Weakness of The Study

The present study was designed as observational study and not as prospective or randomized, or placebo-controlled trial which one could interpret as weakness, Furthermore, no MR imaging was used to monitor cartilage volume or defect sizes to provide serious and reliable information if cartilage volume changed. Also another weakness has to be pointed out: In an interesting study by Saltzman et al., the authors showed that the administration of saline into the knee joint yields a statistically and clinically meaningful improvement of patient-reported outcome up to six months after the injection in patients with knee OA [35]. Therefore, one has to be cautious when interpreting the results and findings.
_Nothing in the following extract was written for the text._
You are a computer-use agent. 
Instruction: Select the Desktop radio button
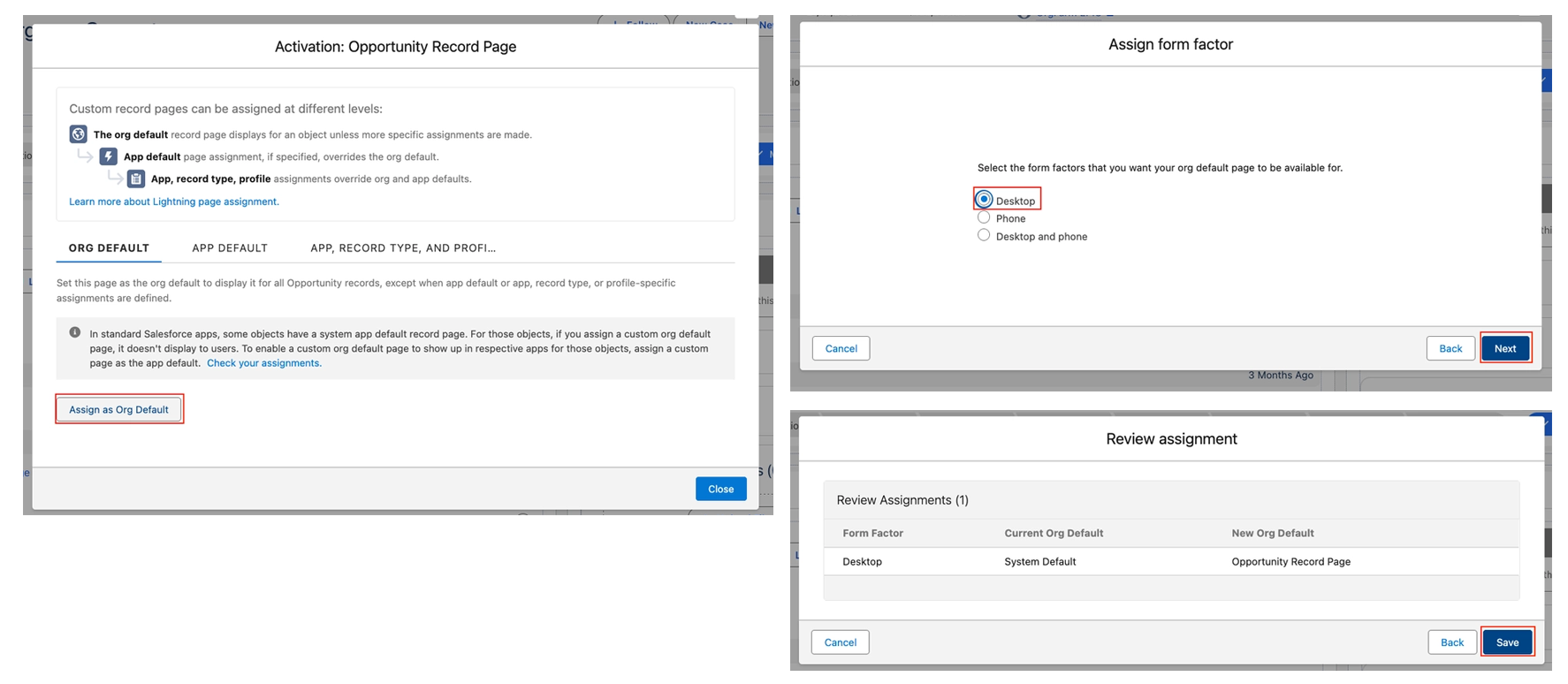click(984, 200)
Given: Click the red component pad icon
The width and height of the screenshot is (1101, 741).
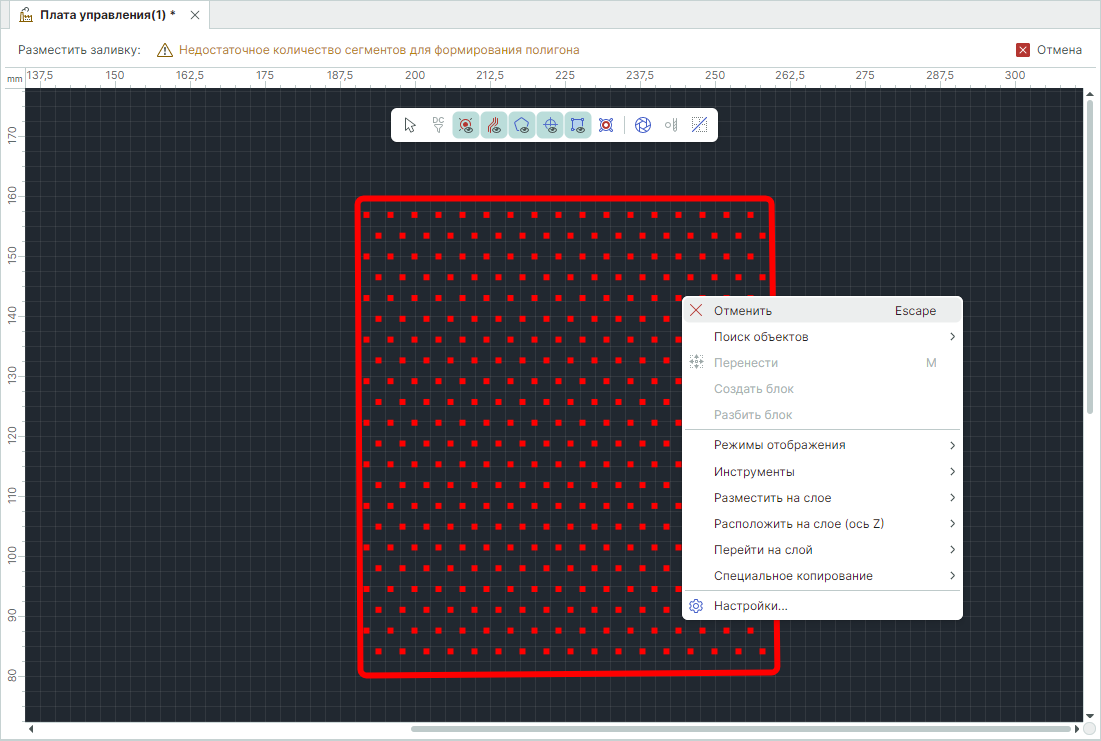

We combined two interventions in our protocol so we cannot reliably attribute the effect to a certain intervention. Even if improvement of symptoms was evident after 12 months, we, so far, cannot provide any data on the long-term course.

Conclusion

The described protocol is a safe and effective treatment option for patients with severe knee pain due to grade IV OA. It also seems to be a reliable alternative to KA in these patients twelve months after the intervention. Further clinical studies are necessary to proof this concept.